Turk cast further doubt on whether he made the alleged remark by claiming that at the time of the dinner, he “had no knowledge” that Hoover was involved in the financing of the renovation project. The bulk of the $190,000-plus renovation project was funded, Hedgecock says, by a $130,000 oral-agreement loan from Hoover, since repaid with interest.

Prosecutors, however, have charged that the renovation originally was intended to be a gift to Hedgecock from Hoover and J. David founder J. David (Jerry) Dominelli, further alleging that the transaction probably never would have come to to light were it not for the collapse of the La Jolla investment firm in early 1984.

During cross-examination by Goodman, Turk denied ever offering Hedgecock a bargain price for the renovation of his house, saying, “I’ve never done anything at cost.” Turk noted that he even charged his parents a 10% profit for work that he did for them last year.

“It’s your testimony that Roger Hedgecock never told you he had Nancy Hoover do it for nothing?” Goodman asked.

“That’s correct,” Turk replied.

Asked again about the remark that Kolender attributed to him, Turk added, “If I did say it . . . I’d have been running off at the mouth and not thinking. If I did say it, it’s certainly not true.”

Goodman, meanwhile, used a two-pronged strategy in his attempt to whittle away at Kolender’s testimony--noting that the police chief had been drinking at the time of his conversation with Turk and alluding to Kolender’s own possible mayoral aspirations.

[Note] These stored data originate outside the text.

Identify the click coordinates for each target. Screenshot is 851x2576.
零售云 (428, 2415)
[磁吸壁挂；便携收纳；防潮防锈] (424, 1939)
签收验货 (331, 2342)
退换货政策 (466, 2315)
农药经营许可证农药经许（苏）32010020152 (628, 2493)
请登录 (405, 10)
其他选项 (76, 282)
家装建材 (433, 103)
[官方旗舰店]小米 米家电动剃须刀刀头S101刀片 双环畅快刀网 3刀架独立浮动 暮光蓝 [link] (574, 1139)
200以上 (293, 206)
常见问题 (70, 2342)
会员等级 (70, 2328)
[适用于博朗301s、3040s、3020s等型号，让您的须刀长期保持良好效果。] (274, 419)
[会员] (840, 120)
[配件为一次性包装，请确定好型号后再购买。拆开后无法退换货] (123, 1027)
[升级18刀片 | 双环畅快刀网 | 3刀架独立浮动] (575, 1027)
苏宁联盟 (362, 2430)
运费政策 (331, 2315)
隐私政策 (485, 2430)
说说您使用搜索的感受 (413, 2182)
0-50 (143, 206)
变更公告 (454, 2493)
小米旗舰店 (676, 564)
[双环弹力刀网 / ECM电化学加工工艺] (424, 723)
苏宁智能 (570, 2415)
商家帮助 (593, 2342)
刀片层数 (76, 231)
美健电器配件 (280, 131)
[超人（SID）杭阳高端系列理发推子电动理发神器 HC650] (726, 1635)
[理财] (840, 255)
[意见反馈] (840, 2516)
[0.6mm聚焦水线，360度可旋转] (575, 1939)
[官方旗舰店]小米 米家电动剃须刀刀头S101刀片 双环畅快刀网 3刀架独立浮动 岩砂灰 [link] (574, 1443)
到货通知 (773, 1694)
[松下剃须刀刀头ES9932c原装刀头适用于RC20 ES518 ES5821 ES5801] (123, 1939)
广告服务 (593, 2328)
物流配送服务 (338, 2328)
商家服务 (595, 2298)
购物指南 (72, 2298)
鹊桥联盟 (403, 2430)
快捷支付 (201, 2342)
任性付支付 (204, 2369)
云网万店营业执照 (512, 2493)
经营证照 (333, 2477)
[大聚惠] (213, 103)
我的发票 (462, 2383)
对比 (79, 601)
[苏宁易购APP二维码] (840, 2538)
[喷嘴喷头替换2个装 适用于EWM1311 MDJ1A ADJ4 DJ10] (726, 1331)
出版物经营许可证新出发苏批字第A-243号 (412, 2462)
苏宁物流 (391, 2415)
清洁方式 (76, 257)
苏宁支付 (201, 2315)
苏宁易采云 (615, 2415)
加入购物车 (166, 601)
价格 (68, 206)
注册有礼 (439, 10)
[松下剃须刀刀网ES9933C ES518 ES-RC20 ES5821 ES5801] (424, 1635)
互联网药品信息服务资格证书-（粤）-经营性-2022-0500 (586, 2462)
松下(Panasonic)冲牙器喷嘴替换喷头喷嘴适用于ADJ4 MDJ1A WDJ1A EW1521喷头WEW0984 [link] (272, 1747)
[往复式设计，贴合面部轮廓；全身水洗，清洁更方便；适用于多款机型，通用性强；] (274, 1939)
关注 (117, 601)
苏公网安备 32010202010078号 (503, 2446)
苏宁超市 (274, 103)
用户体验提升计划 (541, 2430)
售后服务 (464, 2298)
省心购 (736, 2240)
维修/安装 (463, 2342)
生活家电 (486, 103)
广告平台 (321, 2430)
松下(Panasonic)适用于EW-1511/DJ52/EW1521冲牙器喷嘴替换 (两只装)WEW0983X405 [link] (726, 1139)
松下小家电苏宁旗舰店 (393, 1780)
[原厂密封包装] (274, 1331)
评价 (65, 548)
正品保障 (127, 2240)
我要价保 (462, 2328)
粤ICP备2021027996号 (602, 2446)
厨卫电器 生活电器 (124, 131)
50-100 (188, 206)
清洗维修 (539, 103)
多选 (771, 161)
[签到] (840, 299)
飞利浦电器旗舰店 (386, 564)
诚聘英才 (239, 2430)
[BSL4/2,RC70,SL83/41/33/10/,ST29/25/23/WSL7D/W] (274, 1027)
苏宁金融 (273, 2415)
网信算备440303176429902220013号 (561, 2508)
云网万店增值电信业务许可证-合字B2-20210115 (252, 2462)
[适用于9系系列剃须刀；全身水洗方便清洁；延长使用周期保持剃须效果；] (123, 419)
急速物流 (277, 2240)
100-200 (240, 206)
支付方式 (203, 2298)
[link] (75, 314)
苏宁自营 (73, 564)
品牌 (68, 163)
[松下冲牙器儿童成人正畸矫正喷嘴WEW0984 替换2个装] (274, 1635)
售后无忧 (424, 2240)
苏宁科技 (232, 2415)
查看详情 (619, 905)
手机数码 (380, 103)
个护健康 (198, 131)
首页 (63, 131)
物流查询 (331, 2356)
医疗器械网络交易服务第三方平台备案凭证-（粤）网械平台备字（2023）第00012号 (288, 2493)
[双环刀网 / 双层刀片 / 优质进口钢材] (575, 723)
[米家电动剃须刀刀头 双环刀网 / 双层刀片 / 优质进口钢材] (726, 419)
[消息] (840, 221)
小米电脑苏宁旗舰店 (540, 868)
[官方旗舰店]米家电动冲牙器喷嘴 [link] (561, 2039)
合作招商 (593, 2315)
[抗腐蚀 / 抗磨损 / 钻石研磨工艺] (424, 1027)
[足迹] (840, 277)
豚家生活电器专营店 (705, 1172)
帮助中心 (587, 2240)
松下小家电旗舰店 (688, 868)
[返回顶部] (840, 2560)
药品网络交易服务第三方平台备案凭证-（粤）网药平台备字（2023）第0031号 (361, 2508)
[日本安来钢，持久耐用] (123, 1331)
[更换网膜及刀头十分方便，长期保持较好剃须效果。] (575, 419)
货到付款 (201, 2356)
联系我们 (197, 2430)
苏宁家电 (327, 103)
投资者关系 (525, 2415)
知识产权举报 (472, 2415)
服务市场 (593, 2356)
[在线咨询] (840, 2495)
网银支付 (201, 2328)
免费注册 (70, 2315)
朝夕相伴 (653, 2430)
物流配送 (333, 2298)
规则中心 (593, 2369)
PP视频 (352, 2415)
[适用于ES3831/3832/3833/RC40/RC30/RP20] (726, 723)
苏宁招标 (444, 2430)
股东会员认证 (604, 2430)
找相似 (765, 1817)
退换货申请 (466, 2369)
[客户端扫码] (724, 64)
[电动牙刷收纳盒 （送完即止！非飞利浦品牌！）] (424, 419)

Kolender conceded that he had had “one or two” drinks at Turk’s house. In addition, the police chief acknowledged that in the early 1980s, Hoover told him that she would prefer to back Kolender for mayor but that Dominelli preferred Hedgecock.

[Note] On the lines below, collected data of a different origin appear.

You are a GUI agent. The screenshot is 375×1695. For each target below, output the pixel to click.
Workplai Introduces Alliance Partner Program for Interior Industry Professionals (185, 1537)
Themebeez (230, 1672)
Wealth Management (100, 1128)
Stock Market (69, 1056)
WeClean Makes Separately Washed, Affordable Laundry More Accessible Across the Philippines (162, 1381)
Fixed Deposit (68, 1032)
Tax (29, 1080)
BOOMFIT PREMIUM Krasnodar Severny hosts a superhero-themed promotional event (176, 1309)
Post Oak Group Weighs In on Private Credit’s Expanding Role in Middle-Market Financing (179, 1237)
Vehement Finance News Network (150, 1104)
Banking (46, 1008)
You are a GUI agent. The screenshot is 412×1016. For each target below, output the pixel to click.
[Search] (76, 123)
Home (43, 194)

Following Monday’s court session, abbreviated by the illness of juror Dolores Pickering, Wickersham argued that Kolender’s admission of having “two drinks (during) dinner” did not have “any effect at all” on his testimony. The prosecutor also described Turk as a “much less than cooperative” witness.

Turk also testified about another of the major issues in the case--a $16,000 promissory note that Hedgecock received following the dissolution of an unsuccessful condominium partnership between the two. When the solar-powered condos built by Turk and Hedgecock proved difficult to sell because of soaring interest rates in the early 1980s, their partnership was dissolved and the assets divided under a March, 1981, agreement, later amended on June 22, 1982.

Included among the assets that Hedgecock received was a $16,000 promissory note in the form of a trust deed on an El Cajon house. Hedgecock later sold the note to Hoover in late 1982 but asked her attorney not to record the sale until June, 1983--a delay that prosecutors contend was designed to conceal his financial ties to Hoover until after the special May, 1983, mayoral election.

The mayor, however, argues that the delay was motivated by tax considerations brought to his attention by Turk--a scenario lent credence by Turk’s testimony Monday.

At the time of the June, 1982, modification to the partnership dissolution agreement, Turk explained, he told Hedgecock that he would receive a tax break if he did not sell the trust deeds, condos and other assets for at least one year.

“I told him, you’d better hold them for one year or you’re going to have to pay ordinary income,” Turk said. Evidence at the first trial showed that the trust deed’s sale was recorded on June 23, 1983--one year and a day after the amendment to the dissolution pact.

Wickersham, however, suggested that Turk’s advice about not selling the assets for one year applied only to the condominiums, not the trust deeds. Turk, though, testified that he “was talking about the whole shooting match--the condos and the notes. I was referring to the whole thing.”